Several other studies have demonstrated the benefit of using direct-acting antivirals in HCC patients, researchers wrote in a Journal of Hepatology article published earlier this year. One study reported a significantly lower probability of liver transplantation linked to improved liver function in patients treated with direct-acting antivirals than in those not treated with them.

In another study published last year in PLOS One, HCC patients treated with direct-acting antivrals had longer overall survival time than the group that did not receive them. Wei-Chen Lin of Mackay Memorial Hospital and her colleagues noted that it remains controversial whether the hepatitis virus C plays a direct or indirect role in causing. Some mouse models have suggested a direct oncogenic effect of the virus. But it is also possible that the virus has an upstream role, causing chronic inflammation and cirrhosis.

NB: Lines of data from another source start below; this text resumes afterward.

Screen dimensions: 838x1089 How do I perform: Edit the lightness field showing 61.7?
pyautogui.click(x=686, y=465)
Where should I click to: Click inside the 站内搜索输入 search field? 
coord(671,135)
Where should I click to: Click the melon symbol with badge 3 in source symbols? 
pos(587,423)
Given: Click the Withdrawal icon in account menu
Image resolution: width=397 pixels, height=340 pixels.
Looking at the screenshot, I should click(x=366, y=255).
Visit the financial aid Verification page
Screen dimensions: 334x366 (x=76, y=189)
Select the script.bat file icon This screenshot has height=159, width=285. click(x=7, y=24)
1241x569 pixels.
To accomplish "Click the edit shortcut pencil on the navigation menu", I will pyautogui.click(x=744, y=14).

Decisions about direct-acting antiviral treatment in HCC patients should be considered in light of the tumor stage, liver function, life expectancy, and patient preferences, the researchers said, and the optimal timing of HCV treatment in patients with HCC is debatable.

“Patients who have undergone potentially curative HCC management would not benefit from delayed DAA therapy. The AGA (American Gastroenterological Association) advises that the best timing for DAA therapy is 4 to 6 months after a complete response to HCC therapy,” they wrote.

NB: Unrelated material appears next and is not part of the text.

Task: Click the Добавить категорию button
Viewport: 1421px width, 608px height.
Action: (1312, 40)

In the Osaka University study, Kawada and colleagues analyzed data from 165 patients with early-stage HCC, who were also receiving curative HCC treatment. After treatment, 72 patients received direct-acting antiviral therapy while the remaining 93 did not.

There were 96 HCC recurrences, and around 75% of them were at an early stage.

A second multivariate adjusted time-varying Cox regression analysis showed a 72% reduction in tumor progression in the group treated wiuth direct-acting antivirals and an 88% reduction in risk of death from HCC.

In addition, the frequency of cancer treatments given before the cancer progressed declined by 59%, from 0.83 treatments per year in patients who did not receive DAA therapy to 0.24 treatments per year in patients who did.